(Beginning of Text provided)
Issues Caused by Chemical Treatments
Chemical hair treatments are highly effective due to the potency of the chemicals used to create the change. However, these strong chemicals can also cause some hair issues beyond the color change or texture change. First, chemical treatments can cause hair to feel and look dry and brittle. The chemicals can dissolve the protective layer on hair strands, resulting in damage to the hair cuticle. Damaged, stripped cuticles are less able to retain moisture, which can result in dry hair.
...there are several ways to minimize damage in the salon or at home.
This damage caused by chemical treatments can also cause your hair to lose some of its smoothness and shine. If you notice coarser, frizzier hair, regular chemical treatments are often to blame. Dull, lackluster hair is also a problem caused by chemical treatments. Your weakened hair strands also might break more easily after a chemical treatment.
In extreme cases, a chemical treatment can result in redness, irritation, burning, or even hair loss. Typically, these issues occur when you already have scalp irritation or the chemical treatment is applied incorrectly—for example, if a stylist improperly mixes the chemical solution, it could cause a reaction. However, these side effects are less common than the dry, coarse hair caused by chemical treatments.
The obvious way to eliminate issues caused by chemical treatments is to stop having the treatments done. However, you might not be willing to say goodbye to your blonde locks or your chemically straightened hair simply to enjoy healthier hair. If you plan to continue with chemical treatments, there are several ways to minimize damage in the salon or at home.
Prevent and treat issues related to chemical treatments with the help of a professional. Many salons offer hot-oil treatments, which are deep-conditioning treatments that help restore shine to your hair. Salons also offer other deep-conditioning treatments, which include a range of ingredients such as botanicals, antioxidants, and ceramides, to add nourishment to your hair to repair any damage.
...a better hydrated body means better hydrated hair.
(End of Text provided)
> _Instructions_
(1) In the text on chemical hair treatments, why can damaged, stripped cuticles result in dry hair?
(2) Carry on the text on chemical hair treatments from its last line.
The records have nothing to do with this text.
(Beginning of Given data)
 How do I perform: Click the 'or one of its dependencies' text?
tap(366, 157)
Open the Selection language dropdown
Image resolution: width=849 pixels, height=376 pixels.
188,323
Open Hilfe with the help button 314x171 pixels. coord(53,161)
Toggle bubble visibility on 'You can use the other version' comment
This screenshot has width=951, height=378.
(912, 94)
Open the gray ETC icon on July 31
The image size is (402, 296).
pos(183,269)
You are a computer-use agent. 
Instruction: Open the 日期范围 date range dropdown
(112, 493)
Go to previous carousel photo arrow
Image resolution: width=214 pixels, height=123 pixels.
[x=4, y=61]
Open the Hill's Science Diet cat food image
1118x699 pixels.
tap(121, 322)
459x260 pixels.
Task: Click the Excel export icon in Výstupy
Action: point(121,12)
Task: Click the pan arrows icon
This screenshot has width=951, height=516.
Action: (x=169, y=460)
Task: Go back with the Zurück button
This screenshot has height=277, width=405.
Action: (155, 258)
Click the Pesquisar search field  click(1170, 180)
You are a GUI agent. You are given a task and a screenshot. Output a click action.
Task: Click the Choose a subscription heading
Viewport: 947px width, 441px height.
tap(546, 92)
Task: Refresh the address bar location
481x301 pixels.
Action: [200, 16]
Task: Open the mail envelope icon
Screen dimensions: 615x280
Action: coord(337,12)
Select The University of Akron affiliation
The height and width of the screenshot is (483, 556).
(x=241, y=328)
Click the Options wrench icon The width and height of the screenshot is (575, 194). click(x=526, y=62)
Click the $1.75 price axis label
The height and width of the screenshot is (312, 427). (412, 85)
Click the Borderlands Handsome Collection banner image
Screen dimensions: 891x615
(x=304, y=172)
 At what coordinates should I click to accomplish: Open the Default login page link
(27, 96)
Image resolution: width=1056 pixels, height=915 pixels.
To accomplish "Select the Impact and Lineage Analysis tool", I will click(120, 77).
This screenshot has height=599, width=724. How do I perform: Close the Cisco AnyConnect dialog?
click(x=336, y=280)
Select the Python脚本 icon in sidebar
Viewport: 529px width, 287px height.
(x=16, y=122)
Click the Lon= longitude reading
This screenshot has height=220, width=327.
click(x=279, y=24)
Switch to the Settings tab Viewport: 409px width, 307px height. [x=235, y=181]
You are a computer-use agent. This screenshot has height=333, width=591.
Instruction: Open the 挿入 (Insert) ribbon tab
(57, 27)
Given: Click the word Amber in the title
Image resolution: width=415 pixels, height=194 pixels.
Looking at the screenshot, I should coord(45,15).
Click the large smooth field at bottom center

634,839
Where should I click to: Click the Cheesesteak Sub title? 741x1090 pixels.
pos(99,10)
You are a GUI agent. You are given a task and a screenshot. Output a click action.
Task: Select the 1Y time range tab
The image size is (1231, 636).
(End of Given data)
> _Replies_
(1) They are less able to retain moisture.

(2)
Salon treatments can be expensive, so if you’re on a budget, turn to over-the-counter remedies for damaged hair. Incorporate a deep conditioner into your weekly hair-care routine—using a deep conditioner a couple of times a week can restore moisture and shine to your hair. If you use heat-styling products on your hair, which can exacerbate hair damage, spray your hair with a heat protectant to reduce the risk of further damaging your hair by blow drying, curling, or straightening. You can also find over-the-counter moisturizers, which hydrate your hair, leaving it sleek and shiny. Opt for a hair care regimen that is specially labeled for use on chemically treated hair. These types of programs generally avoid harsh chemicals which can damage your hair even more while preserving the effect of chemical treatments.
Finally, you can turn to home remedies to boost your hair health after a chemical treatment. Drink plenty of water every day; a better hydrated body means better hydrated hair. Add omega-3 fatty acids, which you can find in such foods as salmon and flaxseed, to your diet. These healthy foods can combat dry and brittle hair, helping to restore shine. Finally, if you don’t want to spend money on a pricey hot-oil treatment in a salon, make your own solution at home. Simply mix together equal parts olive oil and canola oil, and heat the mixture in the microwave. Comb the solution through your hair, and rinse with a gentle shampoo for healthier, shinier hair.
Chemical treatments are a way of life for many people. While they might leave your hair the color or texture you want, they can also damage your hair. However, you can fight this damage with a variety of professional solutions and home remedies to restore shine and health to your chemically treated hair.